═════ Exercise data
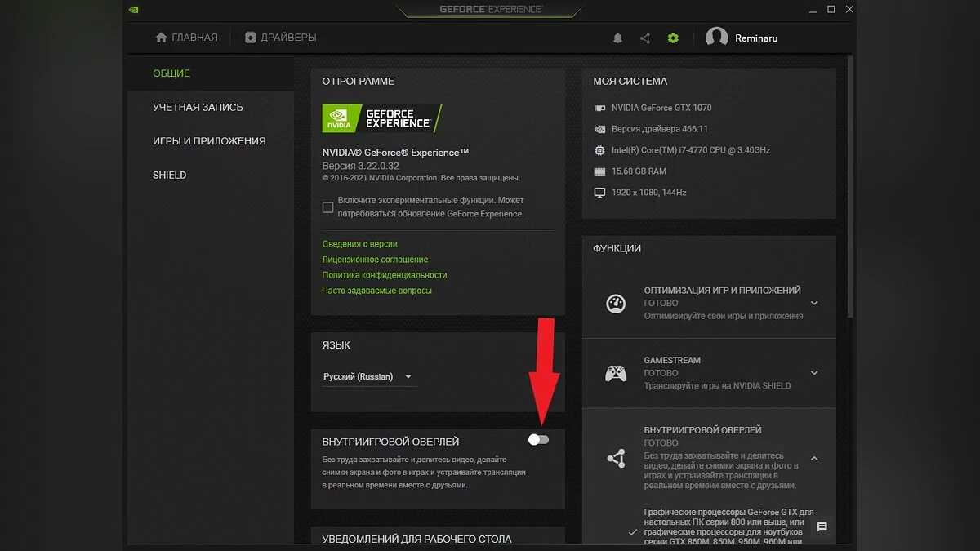The width and height of the screenshot is (980, 551).
Task: Expand the Оптимизация игр и приложений section
Action: (x=814, y=303)
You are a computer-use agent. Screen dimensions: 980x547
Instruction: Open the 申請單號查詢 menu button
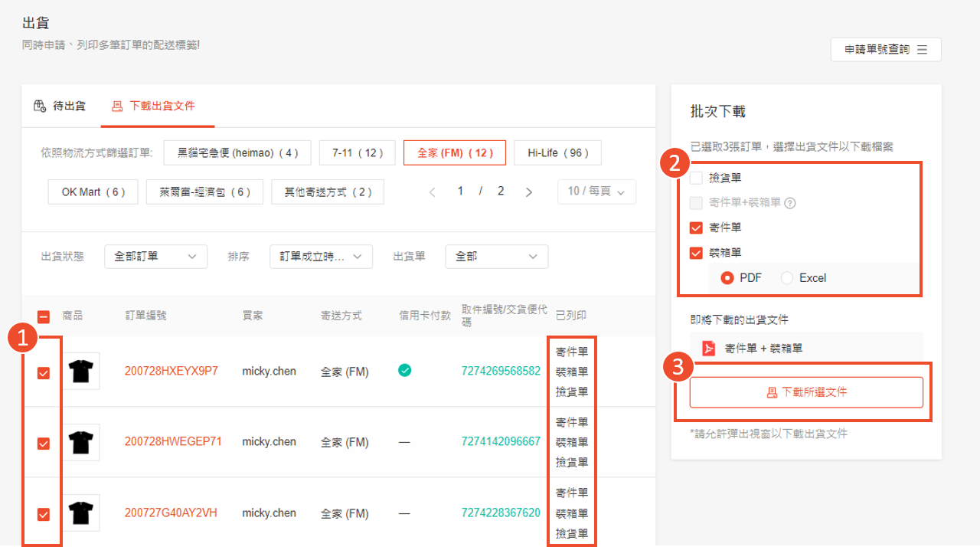886,49
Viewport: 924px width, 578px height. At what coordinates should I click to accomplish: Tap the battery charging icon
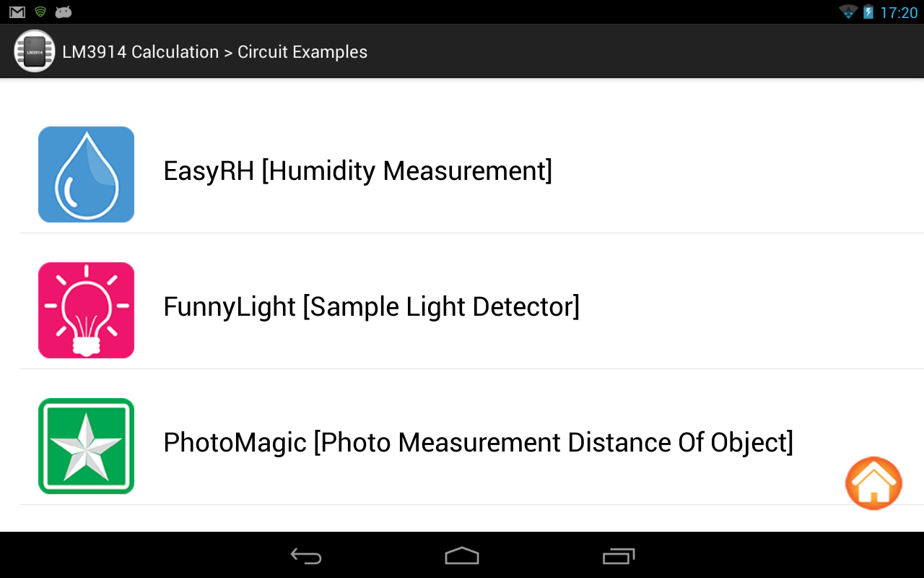pyautogui.click(x=868, y=12)
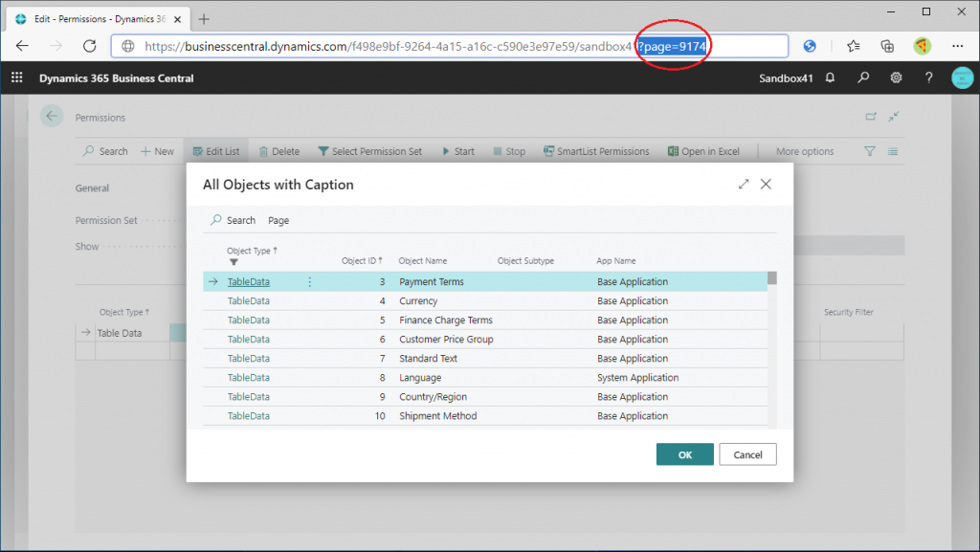
Task: Add this page to browser favorites
Action: pyautogui.click(x=853, y=46)

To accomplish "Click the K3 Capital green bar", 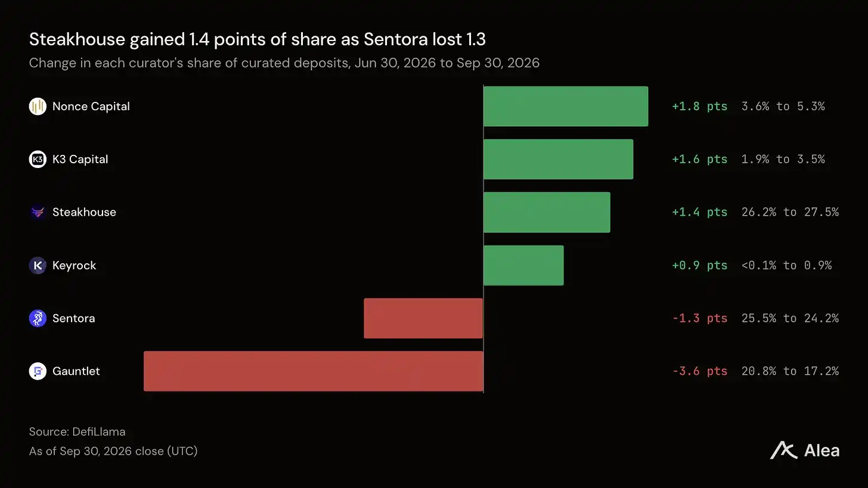I will (558, 159).
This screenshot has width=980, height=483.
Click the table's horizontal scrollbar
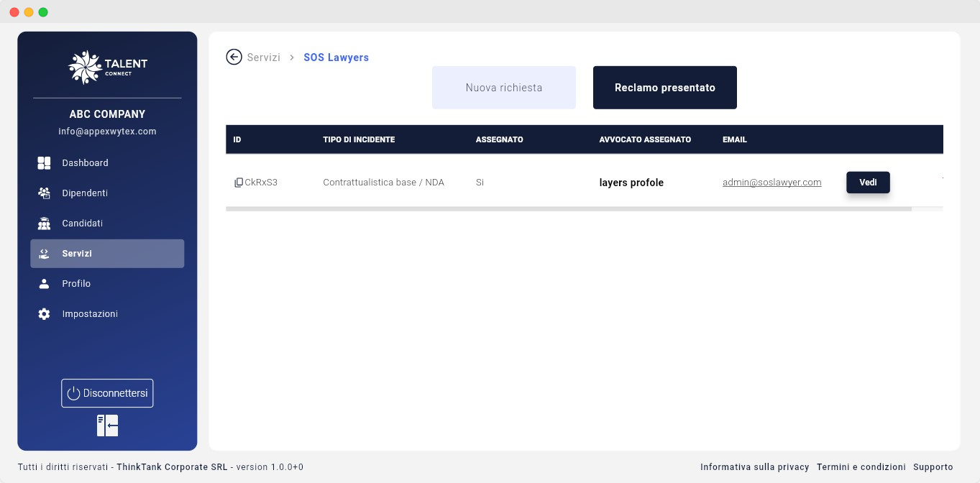(568, 209)
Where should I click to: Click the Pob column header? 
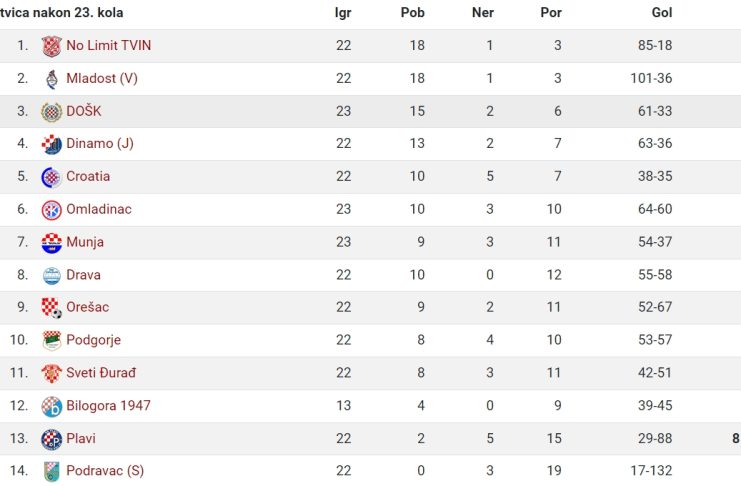(413, 12)
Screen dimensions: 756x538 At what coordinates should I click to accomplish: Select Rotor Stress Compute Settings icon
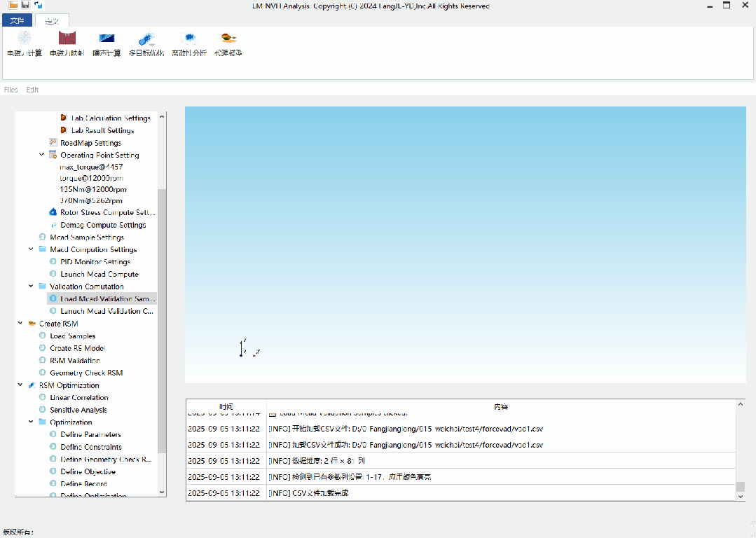tap(53, 212)
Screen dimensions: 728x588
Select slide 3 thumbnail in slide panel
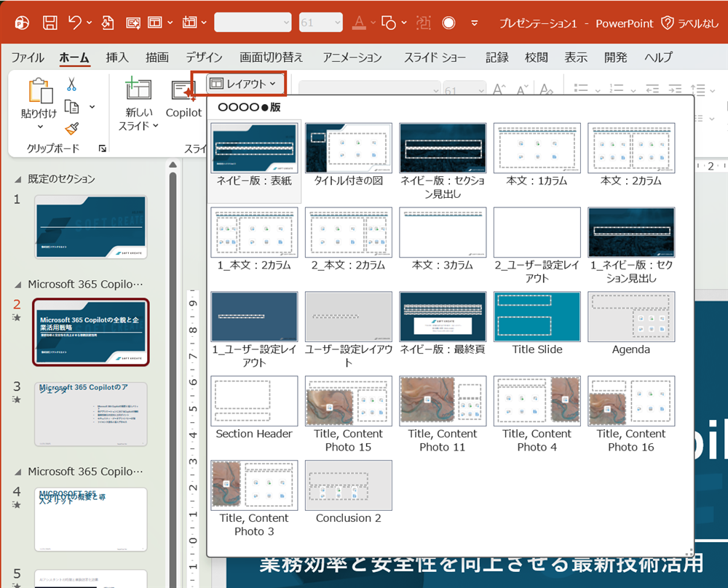point(90,414)
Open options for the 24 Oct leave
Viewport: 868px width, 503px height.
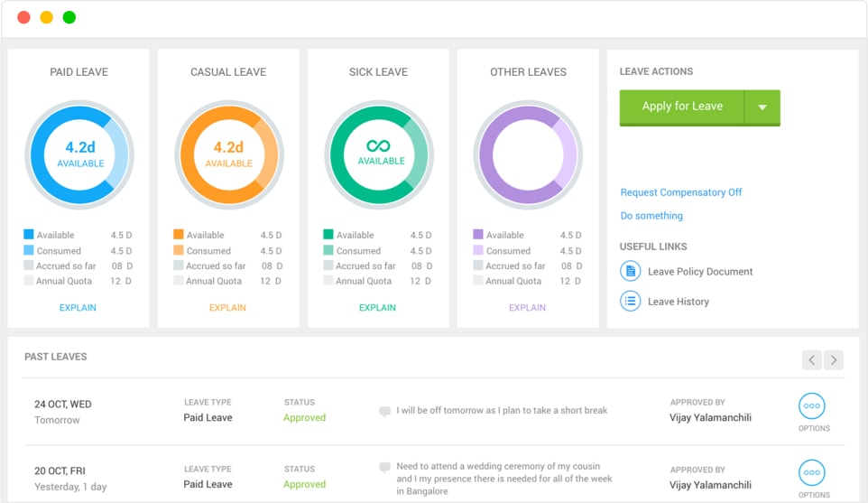tap(812, 406)
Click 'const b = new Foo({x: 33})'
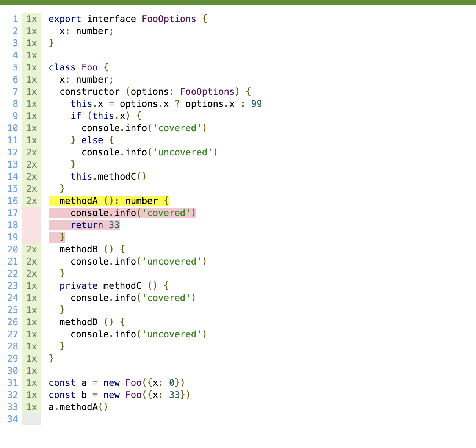The image size is (476, 448). 119,395
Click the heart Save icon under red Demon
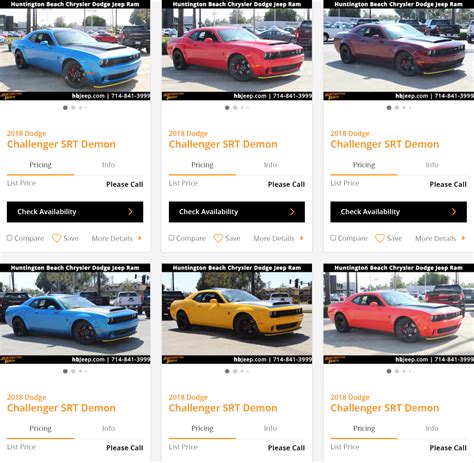474x463 pixels. (x=218, y=238)
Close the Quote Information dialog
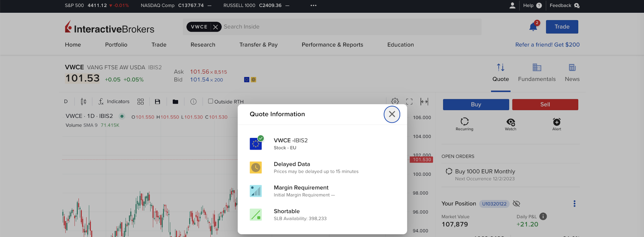The width and height of the screenshot is (644, 237). 392,114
══════════
▸ **Work order**: At the line containing "Viewport: 868px width, 503px height.", begin reproducing the entries word for word, and continue through their last line. Leave out the pictures.

▸ **Output**:
Viewport: 868px width, 503px height.
tap(812, 406)
Click 'const b = new Foo({x: 33})'
The image size is (476, 448). 119,395
Click the heart Save icon under red Demon
474x463 pixels. (x=218, y=238)
Close the Quote Information dialog
The width and height of the screenshot is (644, 237). 392,114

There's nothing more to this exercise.